I don’t know many people who grew up running marathons or triathlons. Most of the people I run with are like me, they decided to brave these things as an adult. And we all agree the younger versions of ourselves would be quite surprised. As a matter of fact, most of us know we never would have ever thought it possible. And some are even like me and said, point blank, things like “I will never do a triathlon.”
Yet, here we all are, running our first 5K, doing or first triathlon, our first marathon, our first ultra marathon. And it got me thinking about the point at which the Impossible suddenly seems Possible.
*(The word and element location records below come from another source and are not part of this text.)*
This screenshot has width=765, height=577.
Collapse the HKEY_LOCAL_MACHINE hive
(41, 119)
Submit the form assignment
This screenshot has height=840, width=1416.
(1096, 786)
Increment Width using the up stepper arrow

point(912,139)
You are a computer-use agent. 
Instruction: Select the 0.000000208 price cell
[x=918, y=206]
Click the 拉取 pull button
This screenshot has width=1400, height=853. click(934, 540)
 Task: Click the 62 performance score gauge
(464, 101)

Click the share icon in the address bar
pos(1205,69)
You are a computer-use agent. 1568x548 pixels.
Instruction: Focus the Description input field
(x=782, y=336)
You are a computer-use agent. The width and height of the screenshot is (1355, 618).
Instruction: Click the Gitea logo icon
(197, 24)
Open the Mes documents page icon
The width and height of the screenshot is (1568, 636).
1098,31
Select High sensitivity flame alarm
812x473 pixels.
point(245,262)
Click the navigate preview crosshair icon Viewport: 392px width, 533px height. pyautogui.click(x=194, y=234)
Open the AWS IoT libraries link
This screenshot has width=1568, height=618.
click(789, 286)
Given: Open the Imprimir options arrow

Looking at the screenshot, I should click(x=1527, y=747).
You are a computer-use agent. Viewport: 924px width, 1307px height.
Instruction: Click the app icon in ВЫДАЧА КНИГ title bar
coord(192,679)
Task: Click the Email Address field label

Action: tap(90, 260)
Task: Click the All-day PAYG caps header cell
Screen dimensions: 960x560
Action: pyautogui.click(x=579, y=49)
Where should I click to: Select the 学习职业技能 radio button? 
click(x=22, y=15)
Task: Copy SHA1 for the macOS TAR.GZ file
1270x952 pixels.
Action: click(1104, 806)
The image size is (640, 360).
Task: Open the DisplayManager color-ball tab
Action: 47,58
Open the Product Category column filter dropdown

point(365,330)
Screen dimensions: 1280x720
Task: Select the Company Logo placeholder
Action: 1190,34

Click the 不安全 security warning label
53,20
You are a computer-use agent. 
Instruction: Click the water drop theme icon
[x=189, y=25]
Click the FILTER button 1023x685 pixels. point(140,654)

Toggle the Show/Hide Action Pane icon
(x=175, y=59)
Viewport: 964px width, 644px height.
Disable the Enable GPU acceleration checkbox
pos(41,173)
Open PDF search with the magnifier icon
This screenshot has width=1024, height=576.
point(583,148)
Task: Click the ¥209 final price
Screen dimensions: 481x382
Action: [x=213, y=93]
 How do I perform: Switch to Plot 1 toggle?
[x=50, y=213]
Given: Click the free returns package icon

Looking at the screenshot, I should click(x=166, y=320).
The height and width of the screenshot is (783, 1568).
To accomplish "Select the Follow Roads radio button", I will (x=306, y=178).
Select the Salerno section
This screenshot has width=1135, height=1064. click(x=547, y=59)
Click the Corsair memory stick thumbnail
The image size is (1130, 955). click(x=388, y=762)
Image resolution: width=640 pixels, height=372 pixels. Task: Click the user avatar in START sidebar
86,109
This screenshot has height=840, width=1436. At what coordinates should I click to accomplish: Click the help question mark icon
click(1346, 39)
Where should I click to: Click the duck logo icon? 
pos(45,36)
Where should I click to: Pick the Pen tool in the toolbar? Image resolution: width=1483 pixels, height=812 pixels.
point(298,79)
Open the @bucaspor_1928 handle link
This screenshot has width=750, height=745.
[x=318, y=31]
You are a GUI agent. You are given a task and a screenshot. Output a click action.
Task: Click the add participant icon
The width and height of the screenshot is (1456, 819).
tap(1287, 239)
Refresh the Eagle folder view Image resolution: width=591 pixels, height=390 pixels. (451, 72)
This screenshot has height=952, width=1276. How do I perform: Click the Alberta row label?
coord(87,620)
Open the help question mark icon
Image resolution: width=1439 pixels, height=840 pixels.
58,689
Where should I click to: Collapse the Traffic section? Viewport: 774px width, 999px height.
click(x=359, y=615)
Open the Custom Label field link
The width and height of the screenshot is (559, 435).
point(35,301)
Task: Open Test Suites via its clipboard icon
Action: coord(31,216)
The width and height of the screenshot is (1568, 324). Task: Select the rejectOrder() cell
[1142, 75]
The transition is not entirely clear in my head with my running career. I remember it was Pamie’s write-up about her first marathon that made running a marathon suddenly seem possible. And I think it was meeting people who had done ultra marathons, finding out they weren’t all top-tier athletes who run 6-minute miles, that made it seem possible for me to do an ultra. This is why I always tell people who don’t think they could do a 5K, “Go to a decent-sized 5K in your area and sit at the finish line. Watch all of the people who cross it. It’s not just one type of person who does things things…it’s all types of people.”
The transition to POSSIBILITY with the triathlons is more clear in my head. First, I said a million times to a million people, “I don’t do Tris. I don’t bike or swim. That’s Donnie’s thing. I stick to running.” Everyone I know heard me say it at least once. Donnie heard me say it a million times. And my most recent variation of this statement? The one that cracks me up now?
“A triathlon not even really on my bucket list. I mean, I could see me doing a 100-miler before I’d ever do a triathlon.”
That’s how IMPOSSIBLE the triathlons seemed to be for me.
The first thing that made it begin to seem possible was a running friend (new to triathlons) telling me that people stop during a swim and hold on to the buoys or the safety patrol and catch their breath. She said you can’t travel forward with whatever you’re holding, but people stop and take breaks all the time. I about died. WHAT? You can Stop? And take a breath? Suddenly, that made swimming seem less daunting. Then, another newbie mentioned her first tri in a pool and that she stopped and held on to the side and the ropes SEVERAL times to take breaths.
Those two people and their stories shifted the triathlon thing a hair away from “Impossible” and closer to “Possible.”
But, I still was worried about the bike. And a friend told me that she signed up for the Fleet Feet class and the first bike-riding night they had to teach her how to get on her bike. That’s how little she understood bike riding. And I thought, Hell! I can get on a bike! I can even ride it, sort of, in a straight line!
So…that’s kinda why I write about these things so much over here. I want to document this process. How it is that you can believe something entirely impossible one day and then…some time later…you’re doing just that thing. You’re doing exactly what you never thought possible.
Maybe it’s running a 5K, maybe it’s running a marathon. Maybe it’s doing a duathlon or a triathlon. Whatever it is that you think impossible just know that I and at least half of my running/tri friends all thought the same thing. People like Donnie don’t ever think like that, but the majority of us crossing those finish lines aren’t like Donnie. They didn’t always know they’d be doing that thing. The majority of them are like you and I. People who just one day went from, Never! to Maybe…
2 thoughts on “When The Impossible Becomes Possible”
My moment was one of my running coaches in my 5k training class talking about the half marathon she completed. We were run/walking a 14 min mile at the time, and I asked how she managed to run the whole thing.
“I didn’t. I walked, too.”
OH EM GEE. I couldn’t BELIEVE it. Halfs and marathons were races for people who WALK, too.
Still looking to get a half in at some point, but it’s not an IMPOSSIBILITY anymore!
I am proud of you. I don’t even KNOW you (yet I feel like I do) but I am super proud. I was mentally cheering you on, I promise!